/---

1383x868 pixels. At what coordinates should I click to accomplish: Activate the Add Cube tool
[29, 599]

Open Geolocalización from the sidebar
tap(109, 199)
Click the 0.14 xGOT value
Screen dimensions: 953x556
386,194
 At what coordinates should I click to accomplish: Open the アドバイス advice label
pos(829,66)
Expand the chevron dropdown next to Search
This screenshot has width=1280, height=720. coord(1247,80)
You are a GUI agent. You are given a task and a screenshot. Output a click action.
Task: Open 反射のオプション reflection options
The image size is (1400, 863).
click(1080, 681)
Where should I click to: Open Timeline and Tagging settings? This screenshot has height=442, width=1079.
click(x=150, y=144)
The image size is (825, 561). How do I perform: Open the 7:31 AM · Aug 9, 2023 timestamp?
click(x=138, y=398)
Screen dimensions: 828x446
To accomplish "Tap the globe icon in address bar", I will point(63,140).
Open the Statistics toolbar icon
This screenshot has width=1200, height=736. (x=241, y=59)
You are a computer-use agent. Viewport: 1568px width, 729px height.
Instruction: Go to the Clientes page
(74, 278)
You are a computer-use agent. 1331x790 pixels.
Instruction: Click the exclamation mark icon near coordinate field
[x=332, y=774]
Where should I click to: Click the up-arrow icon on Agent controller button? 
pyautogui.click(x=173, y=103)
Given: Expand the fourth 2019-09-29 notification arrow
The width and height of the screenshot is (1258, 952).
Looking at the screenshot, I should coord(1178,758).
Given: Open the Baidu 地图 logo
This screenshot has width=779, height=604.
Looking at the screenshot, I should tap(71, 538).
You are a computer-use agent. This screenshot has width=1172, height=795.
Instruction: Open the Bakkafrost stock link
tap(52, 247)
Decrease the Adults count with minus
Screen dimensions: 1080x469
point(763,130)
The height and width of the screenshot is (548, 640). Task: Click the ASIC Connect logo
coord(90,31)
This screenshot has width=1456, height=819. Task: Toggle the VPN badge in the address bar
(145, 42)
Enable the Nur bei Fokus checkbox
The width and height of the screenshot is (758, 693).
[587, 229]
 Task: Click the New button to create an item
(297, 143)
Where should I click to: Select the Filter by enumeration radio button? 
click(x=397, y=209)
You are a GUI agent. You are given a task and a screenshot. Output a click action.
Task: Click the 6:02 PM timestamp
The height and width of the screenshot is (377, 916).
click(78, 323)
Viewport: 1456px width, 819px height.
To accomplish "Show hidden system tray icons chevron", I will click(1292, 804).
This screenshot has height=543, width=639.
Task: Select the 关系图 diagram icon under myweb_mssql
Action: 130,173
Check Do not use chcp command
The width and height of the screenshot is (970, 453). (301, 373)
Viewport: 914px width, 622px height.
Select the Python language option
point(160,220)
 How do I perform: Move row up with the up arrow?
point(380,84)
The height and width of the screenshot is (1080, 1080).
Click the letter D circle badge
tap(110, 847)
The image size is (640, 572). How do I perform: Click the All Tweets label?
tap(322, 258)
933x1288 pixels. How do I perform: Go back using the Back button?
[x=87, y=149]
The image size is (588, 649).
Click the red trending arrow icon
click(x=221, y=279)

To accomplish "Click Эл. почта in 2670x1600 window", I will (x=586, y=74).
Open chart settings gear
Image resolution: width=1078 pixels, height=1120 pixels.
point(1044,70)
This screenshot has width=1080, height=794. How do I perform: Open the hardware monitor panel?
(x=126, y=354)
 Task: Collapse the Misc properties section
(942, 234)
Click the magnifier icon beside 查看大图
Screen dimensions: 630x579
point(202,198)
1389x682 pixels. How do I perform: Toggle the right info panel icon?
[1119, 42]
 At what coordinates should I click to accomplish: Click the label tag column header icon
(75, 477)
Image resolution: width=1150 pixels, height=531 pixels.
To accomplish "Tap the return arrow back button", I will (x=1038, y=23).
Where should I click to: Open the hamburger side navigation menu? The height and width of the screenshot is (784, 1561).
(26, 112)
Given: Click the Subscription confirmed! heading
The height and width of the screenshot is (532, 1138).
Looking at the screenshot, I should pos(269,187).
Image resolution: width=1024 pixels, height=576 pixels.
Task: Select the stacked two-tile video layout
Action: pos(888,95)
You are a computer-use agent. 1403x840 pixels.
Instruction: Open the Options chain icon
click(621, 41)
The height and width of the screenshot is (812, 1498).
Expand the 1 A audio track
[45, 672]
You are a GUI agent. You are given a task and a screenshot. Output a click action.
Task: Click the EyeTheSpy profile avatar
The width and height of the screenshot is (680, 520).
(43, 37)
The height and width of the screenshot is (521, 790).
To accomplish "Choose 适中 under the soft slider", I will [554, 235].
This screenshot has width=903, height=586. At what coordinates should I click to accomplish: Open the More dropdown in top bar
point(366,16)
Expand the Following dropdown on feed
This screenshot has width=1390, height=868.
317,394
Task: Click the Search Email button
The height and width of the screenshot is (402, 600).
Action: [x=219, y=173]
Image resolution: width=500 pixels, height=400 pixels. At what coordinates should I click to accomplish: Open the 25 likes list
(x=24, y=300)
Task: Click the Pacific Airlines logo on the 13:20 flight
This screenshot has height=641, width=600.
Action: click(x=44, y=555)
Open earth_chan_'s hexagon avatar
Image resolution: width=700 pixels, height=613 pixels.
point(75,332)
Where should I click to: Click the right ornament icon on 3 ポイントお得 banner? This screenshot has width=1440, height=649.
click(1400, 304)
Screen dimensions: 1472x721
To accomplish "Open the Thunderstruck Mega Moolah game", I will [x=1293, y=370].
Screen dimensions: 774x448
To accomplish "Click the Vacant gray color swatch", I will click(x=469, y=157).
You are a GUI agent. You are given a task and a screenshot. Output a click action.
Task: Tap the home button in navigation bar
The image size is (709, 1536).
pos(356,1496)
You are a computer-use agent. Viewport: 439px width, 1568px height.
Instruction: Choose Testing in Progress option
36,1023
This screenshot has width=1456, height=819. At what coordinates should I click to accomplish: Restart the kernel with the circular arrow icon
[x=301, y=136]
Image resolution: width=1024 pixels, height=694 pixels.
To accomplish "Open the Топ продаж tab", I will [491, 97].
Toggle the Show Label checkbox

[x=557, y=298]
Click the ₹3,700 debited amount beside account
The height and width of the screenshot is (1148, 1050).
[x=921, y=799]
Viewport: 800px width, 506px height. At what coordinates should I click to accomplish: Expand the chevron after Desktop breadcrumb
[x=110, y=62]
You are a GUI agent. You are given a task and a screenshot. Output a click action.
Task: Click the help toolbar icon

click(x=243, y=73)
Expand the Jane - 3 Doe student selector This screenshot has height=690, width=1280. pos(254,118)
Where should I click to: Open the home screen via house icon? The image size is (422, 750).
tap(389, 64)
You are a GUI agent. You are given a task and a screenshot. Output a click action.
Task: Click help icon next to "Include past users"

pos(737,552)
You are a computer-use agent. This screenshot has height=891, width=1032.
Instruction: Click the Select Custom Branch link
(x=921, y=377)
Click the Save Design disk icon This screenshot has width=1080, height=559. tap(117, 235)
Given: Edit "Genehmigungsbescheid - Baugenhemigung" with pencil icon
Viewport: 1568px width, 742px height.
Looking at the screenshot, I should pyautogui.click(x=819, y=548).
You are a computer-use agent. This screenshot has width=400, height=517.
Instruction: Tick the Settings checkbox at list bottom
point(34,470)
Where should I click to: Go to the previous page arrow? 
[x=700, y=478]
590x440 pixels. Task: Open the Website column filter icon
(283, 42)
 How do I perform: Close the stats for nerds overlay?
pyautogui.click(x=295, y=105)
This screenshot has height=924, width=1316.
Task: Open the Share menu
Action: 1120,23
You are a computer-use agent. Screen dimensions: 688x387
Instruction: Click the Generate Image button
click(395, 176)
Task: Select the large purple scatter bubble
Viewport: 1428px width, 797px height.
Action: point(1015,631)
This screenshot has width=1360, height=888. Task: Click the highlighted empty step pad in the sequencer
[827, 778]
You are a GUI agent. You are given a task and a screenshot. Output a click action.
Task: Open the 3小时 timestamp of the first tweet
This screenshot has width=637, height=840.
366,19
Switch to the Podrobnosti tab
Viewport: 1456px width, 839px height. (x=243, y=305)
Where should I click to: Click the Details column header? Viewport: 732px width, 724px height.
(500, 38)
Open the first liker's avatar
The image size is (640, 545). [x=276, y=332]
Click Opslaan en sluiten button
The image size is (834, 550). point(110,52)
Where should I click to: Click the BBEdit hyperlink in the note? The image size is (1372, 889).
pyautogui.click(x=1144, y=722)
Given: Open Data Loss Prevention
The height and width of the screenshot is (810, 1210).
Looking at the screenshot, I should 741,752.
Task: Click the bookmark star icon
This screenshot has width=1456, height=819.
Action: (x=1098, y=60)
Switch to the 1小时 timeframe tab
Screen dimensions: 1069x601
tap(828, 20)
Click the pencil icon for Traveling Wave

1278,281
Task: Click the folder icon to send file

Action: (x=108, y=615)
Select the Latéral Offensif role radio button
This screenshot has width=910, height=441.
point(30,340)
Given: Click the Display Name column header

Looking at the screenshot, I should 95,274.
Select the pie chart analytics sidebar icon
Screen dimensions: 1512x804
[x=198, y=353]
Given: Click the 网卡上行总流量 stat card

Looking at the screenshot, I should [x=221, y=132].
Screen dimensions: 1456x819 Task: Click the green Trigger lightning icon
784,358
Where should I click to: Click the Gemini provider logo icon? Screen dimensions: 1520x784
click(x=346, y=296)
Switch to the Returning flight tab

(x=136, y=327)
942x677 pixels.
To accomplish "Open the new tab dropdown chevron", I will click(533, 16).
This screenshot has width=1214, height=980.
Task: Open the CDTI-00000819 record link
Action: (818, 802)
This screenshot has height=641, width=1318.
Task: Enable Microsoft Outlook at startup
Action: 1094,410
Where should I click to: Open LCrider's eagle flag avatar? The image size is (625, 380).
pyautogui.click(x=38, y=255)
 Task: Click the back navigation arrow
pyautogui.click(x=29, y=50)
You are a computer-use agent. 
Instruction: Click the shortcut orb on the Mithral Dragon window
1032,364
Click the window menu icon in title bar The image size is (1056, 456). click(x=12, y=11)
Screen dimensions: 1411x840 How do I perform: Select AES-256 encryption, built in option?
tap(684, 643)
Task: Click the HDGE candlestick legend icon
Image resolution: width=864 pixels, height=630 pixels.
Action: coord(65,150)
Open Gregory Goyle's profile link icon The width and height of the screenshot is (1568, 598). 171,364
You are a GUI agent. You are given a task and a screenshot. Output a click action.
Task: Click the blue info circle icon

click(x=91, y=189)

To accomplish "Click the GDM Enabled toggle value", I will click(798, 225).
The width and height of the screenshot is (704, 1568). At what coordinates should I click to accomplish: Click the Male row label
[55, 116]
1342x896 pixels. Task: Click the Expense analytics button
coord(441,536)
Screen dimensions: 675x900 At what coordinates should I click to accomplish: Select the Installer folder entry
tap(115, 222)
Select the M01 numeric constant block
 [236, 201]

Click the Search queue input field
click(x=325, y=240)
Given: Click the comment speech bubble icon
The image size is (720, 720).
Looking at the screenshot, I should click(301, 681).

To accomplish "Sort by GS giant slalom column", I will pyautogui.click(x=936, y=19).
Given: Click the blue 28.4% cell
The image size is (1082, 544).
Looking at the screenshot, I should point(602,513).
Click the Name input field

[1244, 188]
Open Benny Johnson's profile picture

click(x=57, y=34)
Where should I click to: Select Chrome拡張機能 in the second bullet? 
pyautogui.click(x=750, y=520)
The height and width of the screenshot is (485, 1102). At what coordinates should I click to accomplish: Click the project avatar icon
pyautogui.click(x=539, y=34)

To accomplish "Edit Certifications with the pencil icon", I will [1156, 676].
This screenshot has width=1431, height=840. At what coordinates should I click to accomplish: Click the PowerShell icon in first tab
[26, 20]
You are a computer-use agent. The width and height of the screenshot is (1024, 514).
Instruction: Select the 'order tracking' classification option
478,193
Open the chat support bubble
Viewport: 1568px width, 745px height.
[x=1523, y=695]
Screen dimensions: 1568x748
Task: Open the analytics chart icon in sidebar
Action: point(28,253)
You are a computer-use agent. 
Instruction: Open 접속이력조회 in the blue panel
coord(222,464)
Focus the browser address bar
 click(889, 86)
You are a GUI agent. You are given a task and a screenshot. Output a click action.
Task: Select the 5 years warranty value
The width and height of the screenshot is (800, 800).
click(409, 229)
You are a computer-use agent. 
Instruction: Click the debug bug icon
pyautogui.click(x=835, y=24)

\---

Objective.
Retype the lines of the listing, starting with the line that contains "Viewport: 800px width, 506px" and ending after the line that contains "pos(737,552)".

Written reply.
Viewport: 800px width, 506px height. At what coordinates should I click to accomplish: Expand the chevron after Desktop breadcrumb
[x=110, y=62]
You are a GUI agent. You are given a task and a screenshot. Output a click action.
Task: Click the help toolbar icon

click(x=243, y=73)
Expand the Jane - 3 Doe student selector This screenshot has height=690, width=1280. pos(254,118)
Where should I click to: Open the home screen via house icon? The image size is (422, 750).
tap(389, 64)
You are a GUI agent. You are given a task and a screenshot. Output a click action.
Task: Click help icon next to "Include past users"

pos(737,552)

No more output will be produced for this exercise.